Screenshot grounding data

________________________

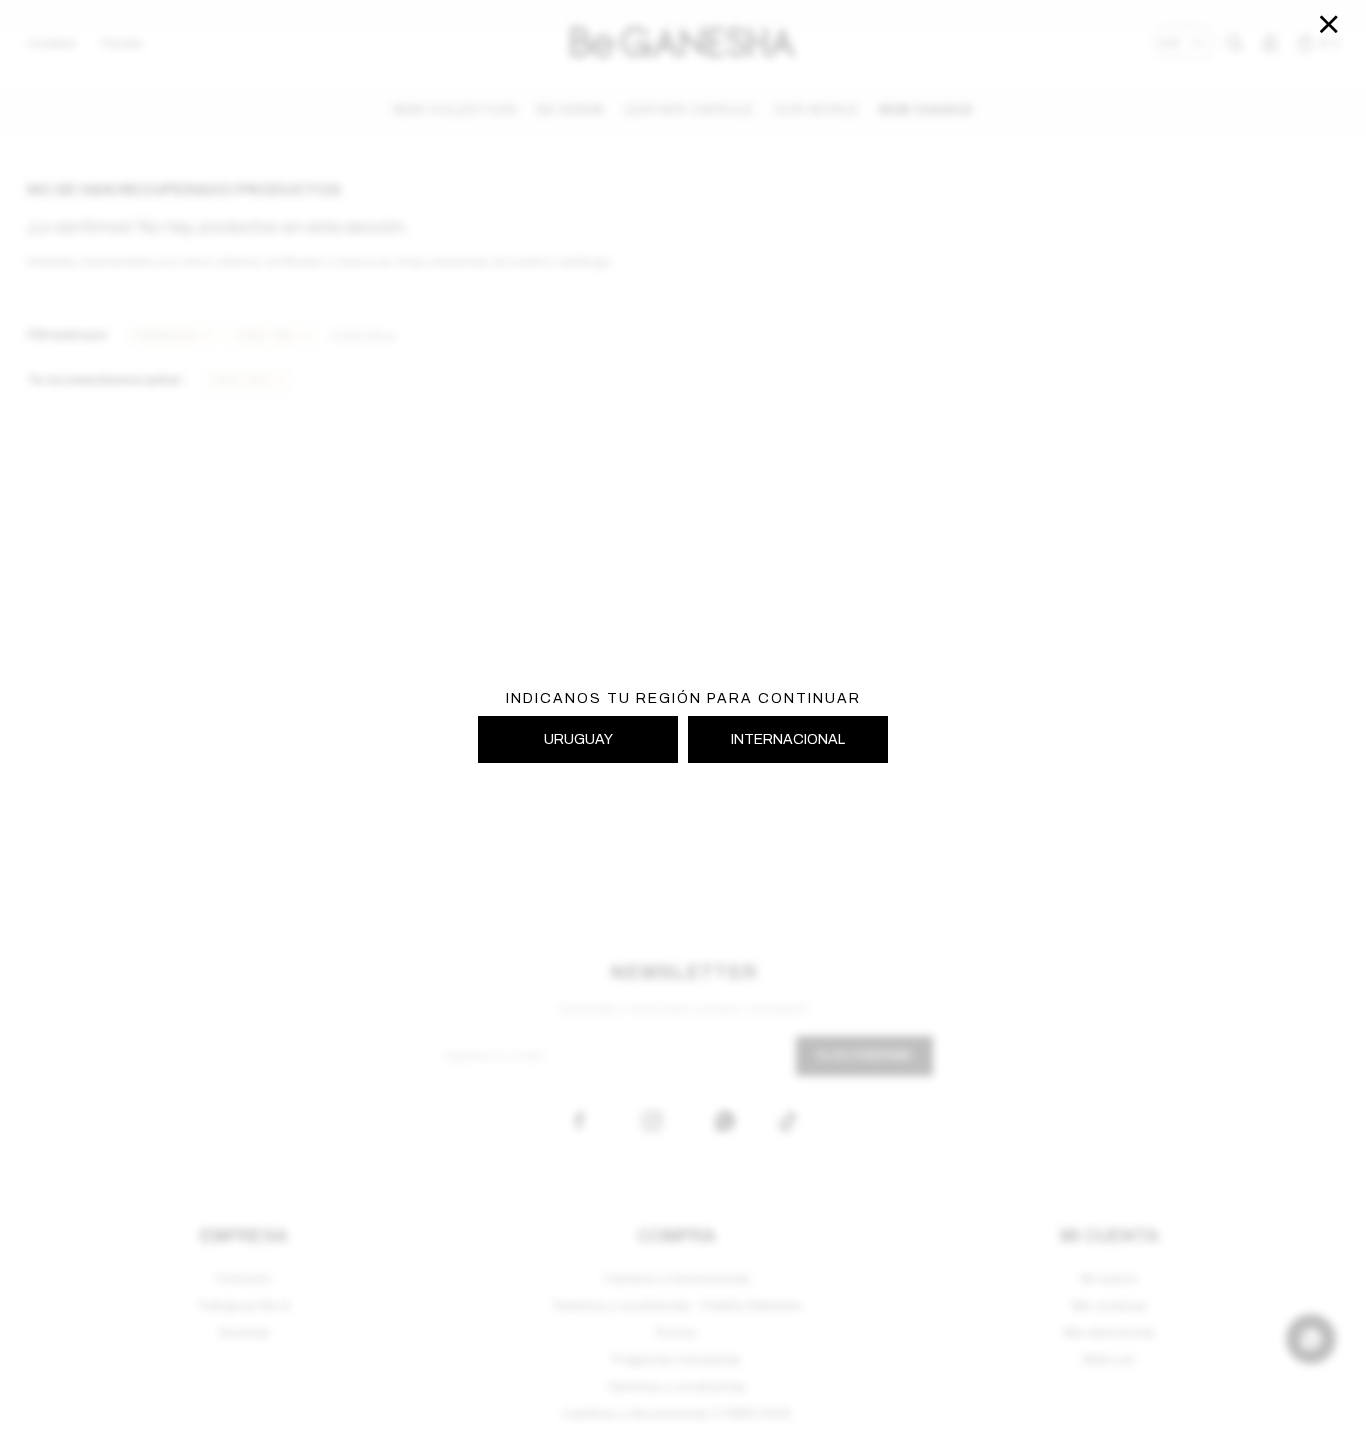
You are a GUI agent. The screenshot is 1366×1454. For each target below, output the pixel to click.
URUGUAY (578, 739)
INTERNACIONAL (788, 739)
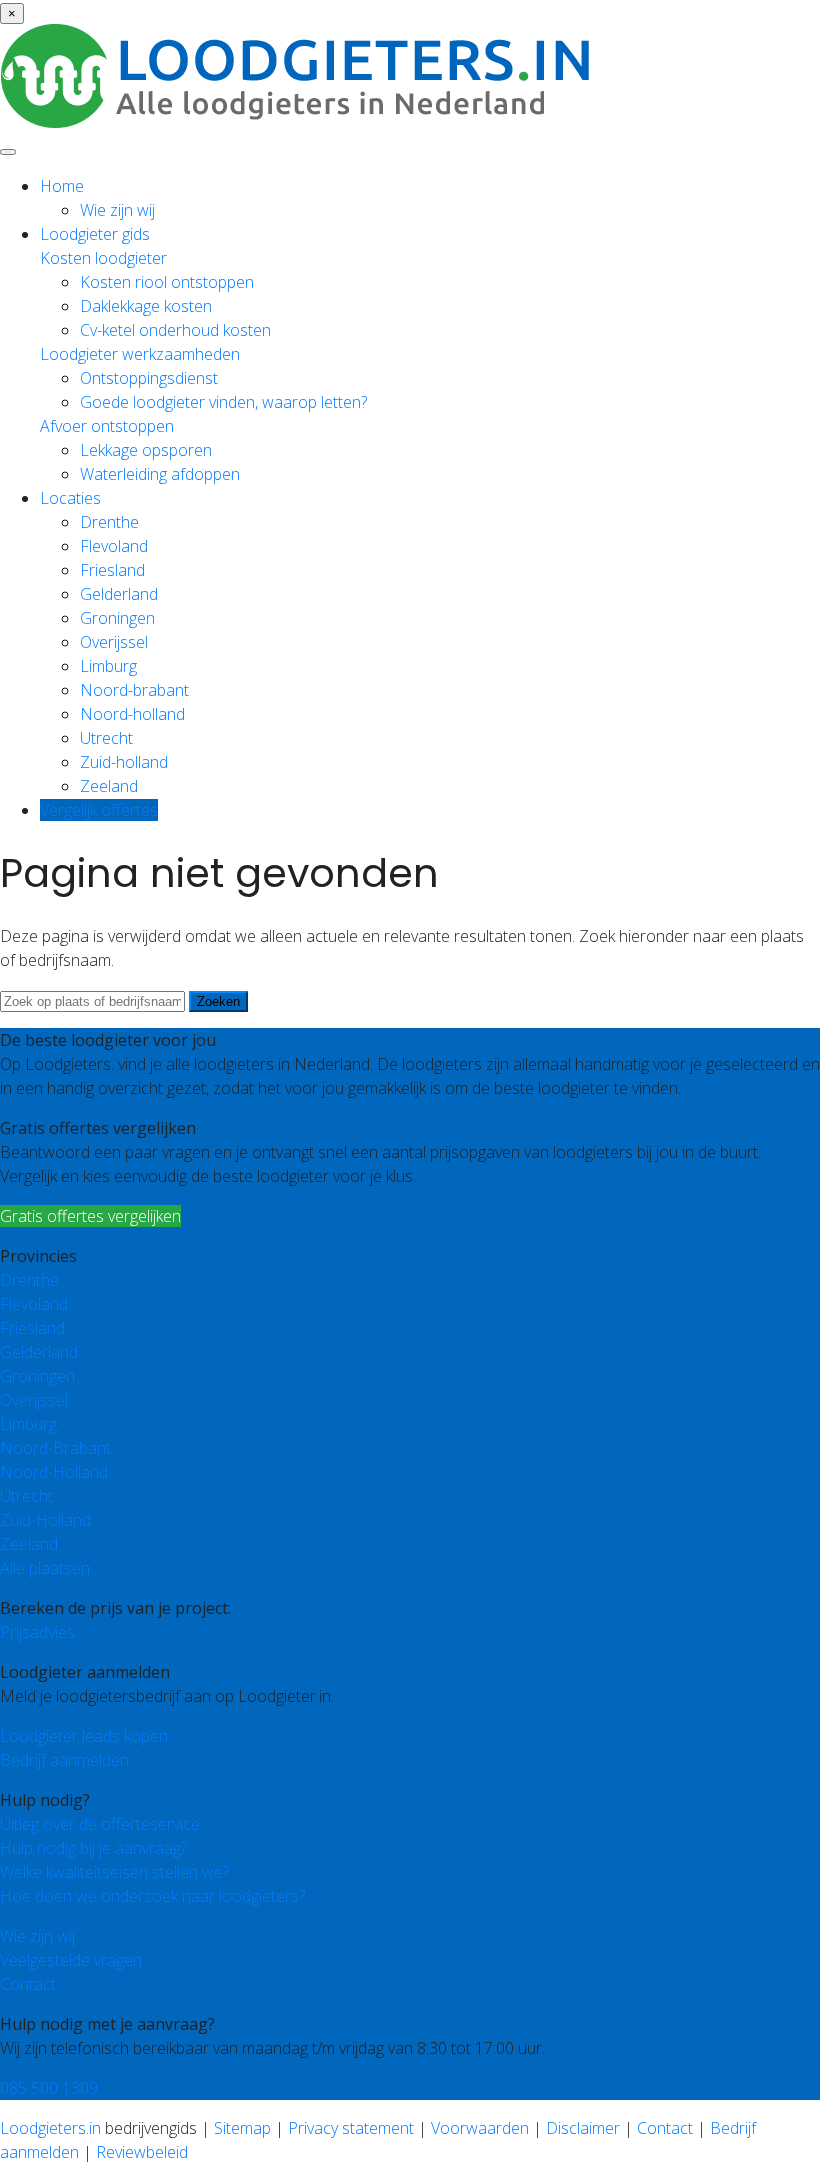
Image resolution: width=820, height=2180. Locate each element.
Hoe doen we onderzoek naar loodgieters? (152, 1896)
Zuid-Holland (45, 1520)
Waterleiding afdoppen (160, 474)
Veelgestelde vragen (71, 1960)
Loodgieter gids (95, 234)
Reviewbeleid (142, 2152)
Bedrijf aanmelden (64, 1760)
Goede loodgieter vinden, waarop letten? (223, 402)
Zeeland (109, 786)
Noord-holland (132, 714)
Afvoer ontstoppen (107, 426)
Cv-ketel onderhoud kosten (175, 330)
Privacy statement (351, 2128)
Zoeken (218, 1001)
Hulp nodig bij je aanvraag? (93, 1848)
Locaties (70, 498)
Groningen (117, 618)
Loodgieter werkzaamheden (140, 354)
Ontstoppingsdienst (149, 378)
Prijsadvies (37, 1632)
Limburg (108, 666)
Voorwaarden (480, 2128)
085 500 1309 (49, 2088)
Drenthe (109, 522)
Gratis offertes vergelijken (90, 1216)
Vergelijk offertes (99, 810)
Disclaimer (583, 2128)
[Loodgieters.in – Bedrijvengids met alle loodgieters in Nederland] (300, 122)
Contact (28, 1984)
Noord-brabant (134, 690)
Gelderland (119, 594)
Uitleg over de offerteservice (100, 1824)
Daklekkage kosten (146, 306)
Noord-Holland (54, 1472)
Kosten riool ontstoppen (167, 282)
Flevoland (114, 546)
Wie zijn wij (117, 210)
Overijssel (114, 642)
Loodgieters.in (50, 2128)
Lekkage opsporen (146, 450)
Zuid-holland (124, 762)
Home (62, 186)
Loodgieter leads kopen (84, 1736)
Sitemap (242, 2128)
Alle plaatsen (45, 1568)
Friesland (112, 570)
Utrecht (106, 738)
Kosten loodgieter (103, 258)
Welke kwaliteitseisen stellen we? (114, 1872)
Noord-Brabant (55, 1448)
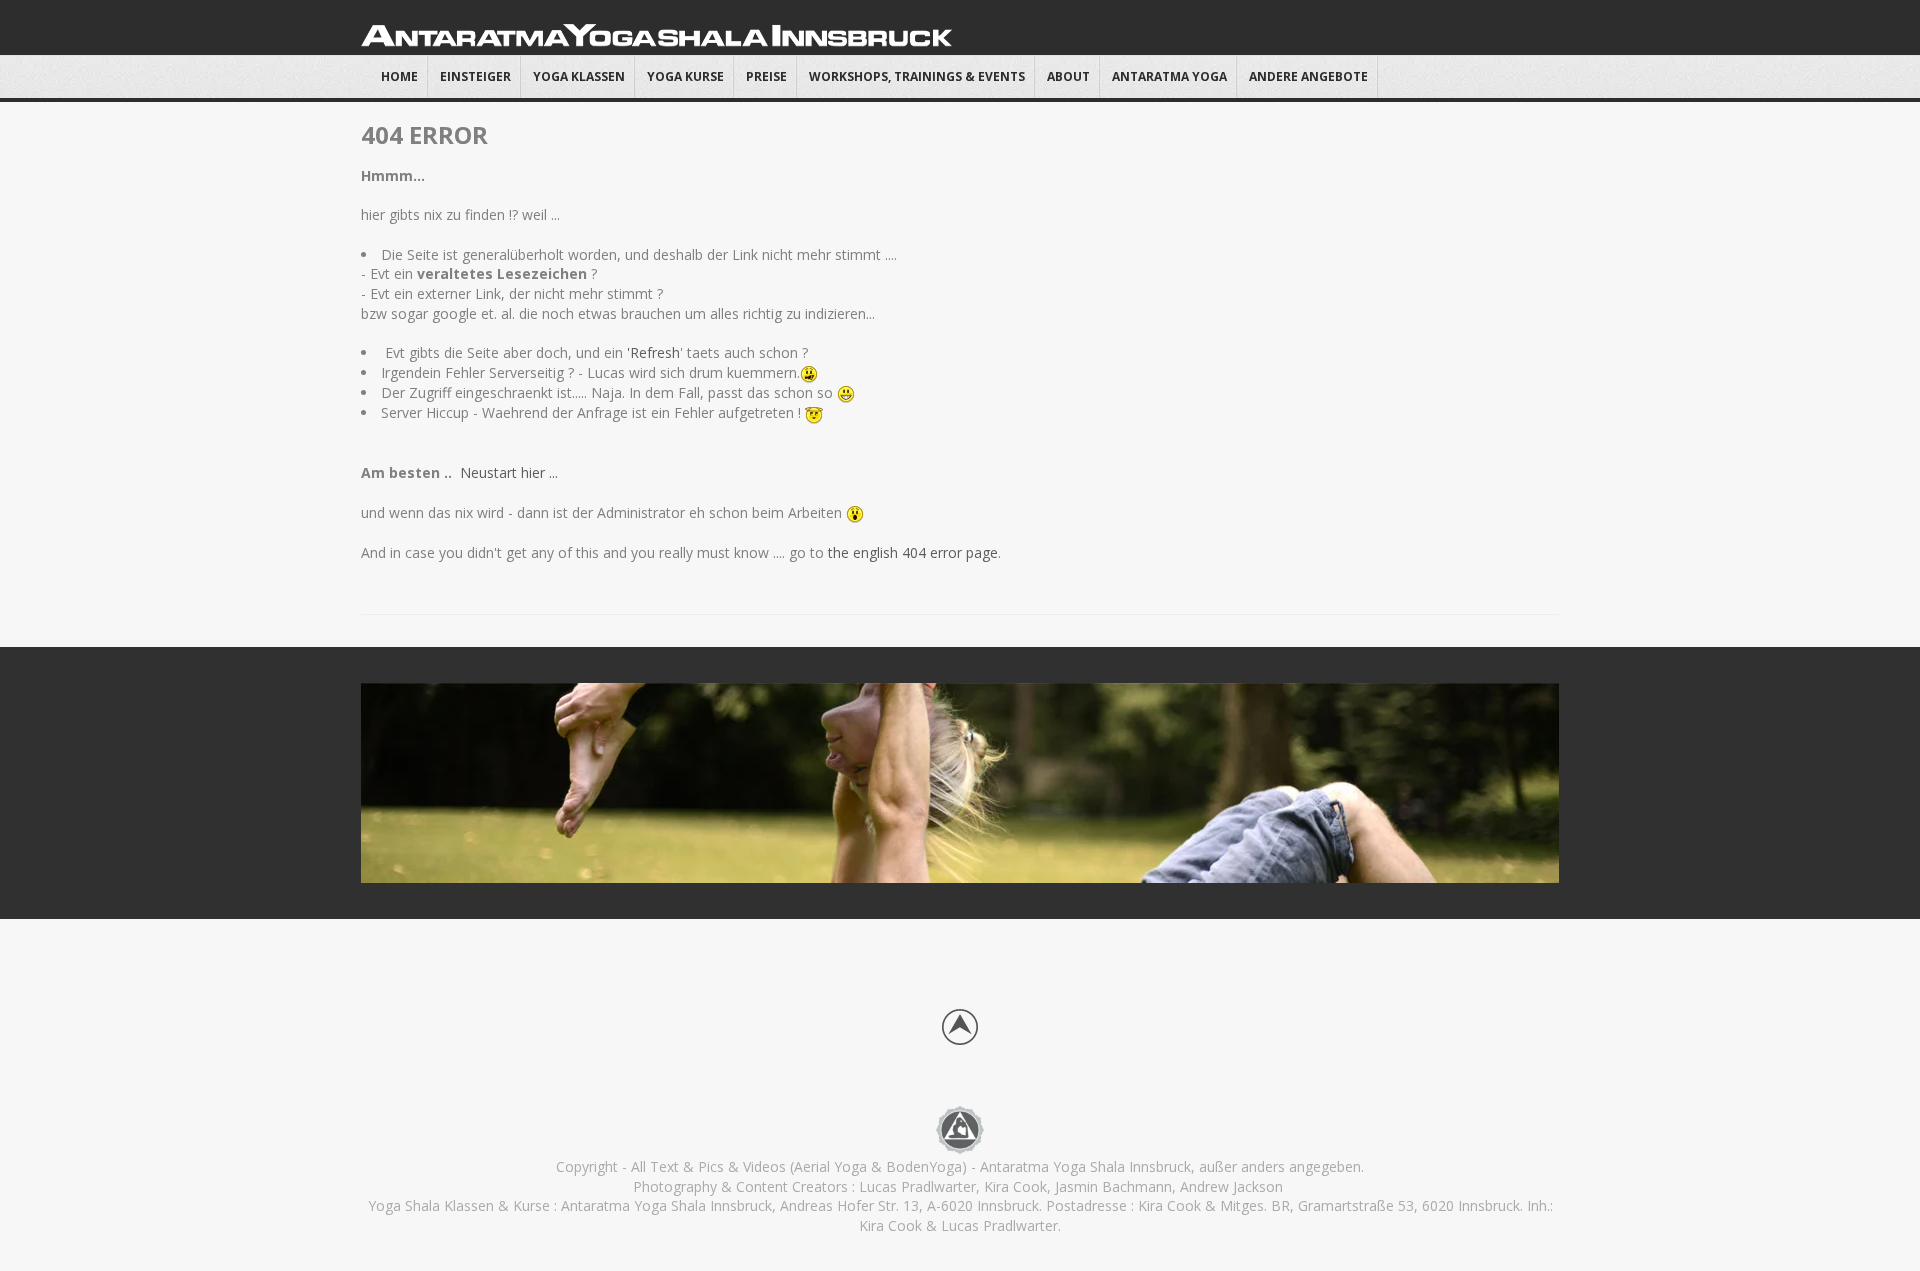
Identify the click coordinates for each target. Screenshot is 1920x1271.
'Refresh (653, 352)
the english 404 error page (911, 552)
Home (399, 76)
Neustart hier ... (511, 472)
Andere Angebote (1308, 76)
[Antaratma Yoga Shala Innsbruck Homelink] (960, 1128)
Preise (766, 76)
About (1068, 76)
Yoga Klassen (579, 76)
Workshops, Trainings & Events (917, 76)
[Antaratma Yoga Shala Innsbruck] (660, 32)
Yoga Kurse (685, 76)
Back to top (960, 1027)
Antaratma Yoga (1169, 76)
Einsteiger (475, 76)
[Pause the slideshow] (1498, 783)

________________________

## [YOUR GOAL]
Apart from the pictures, write every entry out again exactly.

## [RESPONSE TO THE TASK]
You are a GUI agent. The screenshot is 1366×1454. For each target below, output the pixel to click.
URUGUAY (578, 739)
INTERNACIONAL (788, 739)
Image resolution: width=820, height=2180. Locate each element.
Hoe doen we onderzoek naar loodgieters? (152, 1896)
Zuid-Holland (45, 1520)
Waterleiding afdoppen (160, 474)
Veelgestelde vragen (71, 1960)
Loodgieter gids (95, 234)
Reviewbeleid (142, 2152)
Bedrijf aanmelden (64, 1760)
Goede loodgieter vinden, waarop letten? (223, 402)
Zeeland (109, 786)
Noord-holland (132, 714)
Afvoer ontstoppen (107, 426)
Cv-ketel onderhoud kosten (175, 330)
Privacy statement (351, 2128)
Zoeken (218, 1001)
Hulp nodig bij je aanvraag? (93, 1848)
Locaties (70, 498)
Groningen (117, 618)
Loodgieter werkzaamheden (140, 354)
Ontstoppingsdienst (149, 378)
Prijsadvies (37, 1632)
Limburg (108, 666)
Voorwaarden (480, 2128)
085 500 1309 (49, 2088)
Drenthe (109, 522)
Gratis offertes vergelijken (90, 1216)
Vergelijk offertes (99, 810)
Disclaimer (583, 2128)
[Loodgieters.in – Bedrijvengids met alle loodgieters in Nederland] (300, 122)
Contact (28, 1984)
Noord-brabant (134, 690)
Gelderland (119, 594)
Uitleg over de offerteservice (100, 1824)
Daklekkage kosten (146, 306)
Noord-Holland (54, 1472)
Kosten riool ontstoppen (167, 282)
Flevoland (114, 546)
Wie zijn wij (117, 210)
Overijssel (114, 642)
Loodgieters.in (50, 2128)
Lekkage opsporen (146, 450)
Zuid-holland (124, 762)
Home (62, 186)
Loodgieter leads kopen (84, 1736)
Sitemap (242, 2128)
Alle plaatsen (45, 1568)
Friesland (112, 570)
Utrecht (106, 738)
Kosten loodgieter (103, 258)
Welke kwaliteitseisen stellen we? (114, 1872)
Noord-Brabant (55, 1448)
Identify the click coordinates for each target. Screenshot is 1920x1271.
'Refresh (653, 352)
the english 404 error page (911, 552)
Home (399, 76)
Neustart hier ... (511, 472)
Andere Angebote (1308, 76)
[Antaratma Yoga Shala Innsbruck Homelink] (960, 1128)
Preise (766, 76)
About (1068, 76)
Yoga Klassen (579, 76)
Workshops, Trainings & Events (917, 76)
[Antaratma Yoga Shala Innsbruck] (660, 32)
Yoga Kurse (685, 76)
Back to top (960, 1027)
Antaratma Yoga (1169, 76)
Einsteiger (475, 76)
[Pause the slideshow] (1498, 783)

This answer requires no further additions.